* [Data records]
★ ★ ★ ★ ★ ★ ★

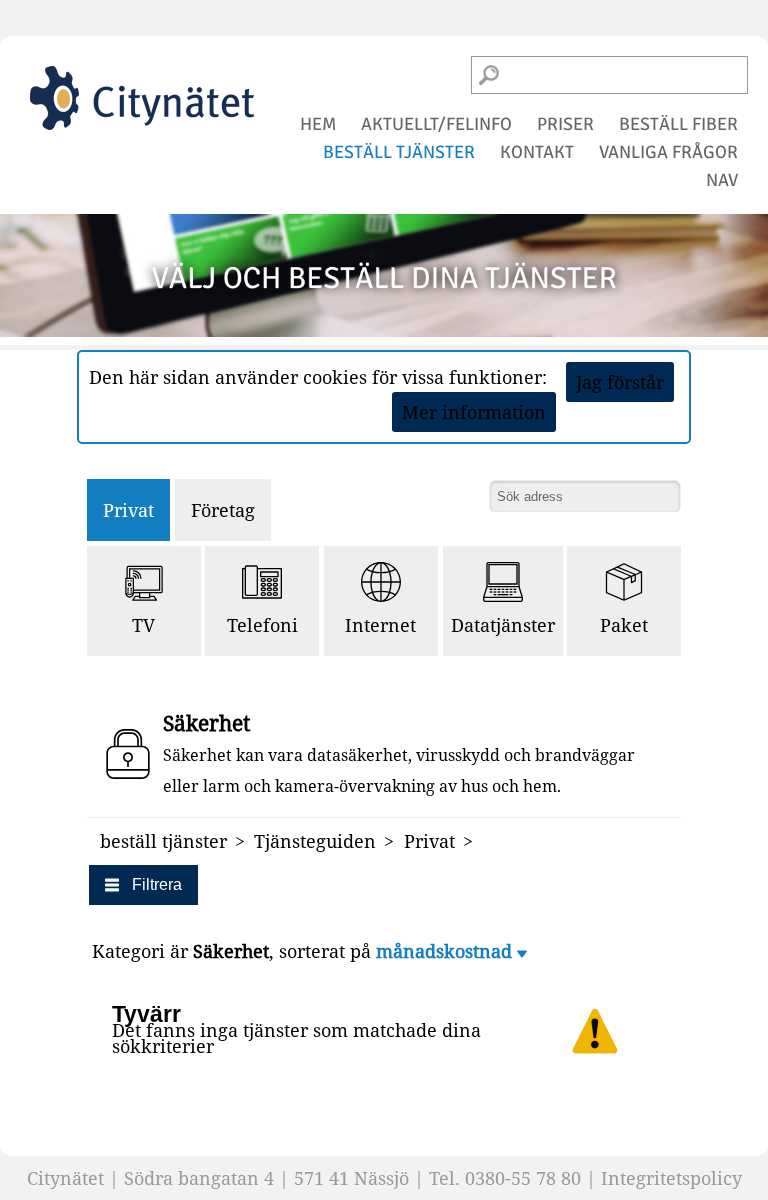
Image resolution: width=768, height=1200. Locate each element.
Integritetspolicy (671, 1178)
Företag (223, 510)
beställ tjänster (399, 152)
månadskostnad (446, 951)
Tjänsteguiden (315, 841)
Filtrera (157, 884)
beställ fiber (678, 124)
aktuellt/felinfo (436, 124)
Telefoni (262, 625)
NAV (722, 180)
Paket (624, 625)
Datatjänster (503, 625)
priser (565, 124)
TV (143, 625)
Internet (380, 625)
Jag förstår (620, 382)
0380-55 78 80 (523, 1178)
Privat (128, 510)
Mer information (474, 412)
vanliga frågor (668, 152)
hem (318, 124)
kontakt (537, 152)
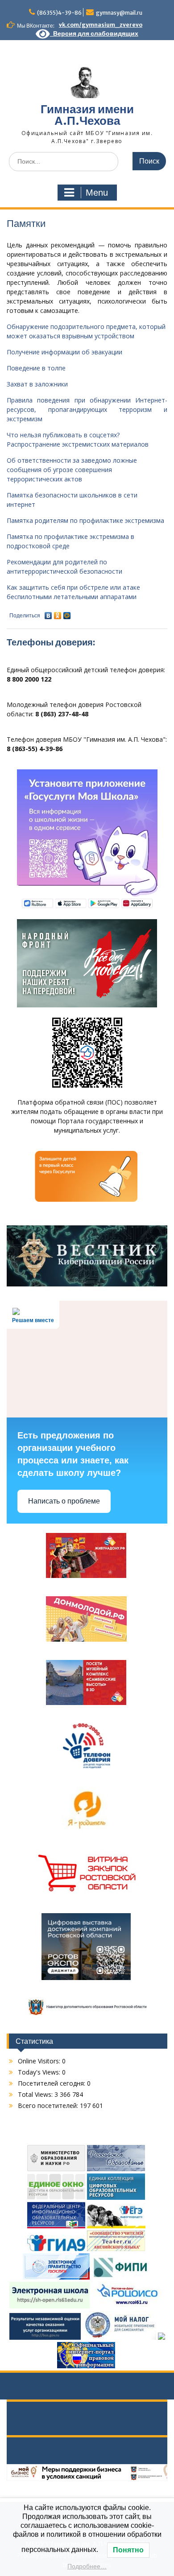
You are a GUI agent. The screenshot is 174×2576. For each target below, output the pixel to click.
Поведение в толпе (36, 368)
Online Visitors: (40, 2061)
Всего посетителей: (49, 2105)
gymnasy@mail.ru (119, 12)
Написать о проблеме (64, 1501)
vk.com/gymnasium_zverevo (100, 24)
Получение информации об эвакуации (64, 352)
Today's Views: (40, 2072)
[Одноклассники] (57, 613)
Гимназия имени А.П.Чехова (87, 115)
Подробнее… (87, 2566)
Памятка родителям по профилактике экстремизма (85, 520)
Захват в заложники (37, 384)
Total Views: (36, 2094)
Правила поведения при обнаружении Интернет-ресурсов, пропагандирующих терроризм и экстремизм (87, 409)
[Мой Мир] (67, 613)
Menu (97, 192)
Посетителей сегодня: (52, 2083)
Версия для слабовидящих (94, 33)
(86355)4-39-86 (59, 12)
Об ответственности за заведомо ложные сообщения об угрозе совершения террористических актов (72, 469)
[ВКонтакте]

★ ★ ★ ★ ★ ★ ★

* [Exercise directions]
Transcribe the lines above exactly, beginning at the one with "0380-55 78 80 (523, 1178)" and ending at the one with "(86355)4-39-86 (59, 12)". Include both; exclude the pictures.

* [Answer to this exercise]
0380-55 78 80 (523, 1178)
Privat (128, 510)
Mer information (474, 412)
vanliga frågor (668, 152)
hem (318, 124)
kontakt (537, 152)
You are a GUI agent. The screenshot is 174×2576. For each target below, output the pixel to click.
Поведение в толпе (36, 368)
Online Visitors: (40, 2061)
Всего посетителей: (49, 2105)
gymnasy@mail.ru (119, 12)
Написать о проблеме (64, 1501)
vk.com/gymnasium_zverevo (100, 24)
Получение информации об эвакуации (64, 352)
Today's Views: (40, 2072)
[Одноклассники] (57, 613)
Гимназия имени А.П.Чехова (87, 115)
Подробнее… (87, 2566)
Памятка родителям по профилактике экстремизма (85, 520)
Захват в заложники (37, 384)
Total Views: (36, 2094)
Правила поведения при обнаружении Интернет-ресурсов, пропагандирующих терроризм и экстремизм (87, 409)
[Мой Мир] (67, 613)
Menu (97, 192)
Посетителей сегодня: (52, 2083)
Версия для слабовидящих (94, 33)
(86355)4-39-86 (59, 12)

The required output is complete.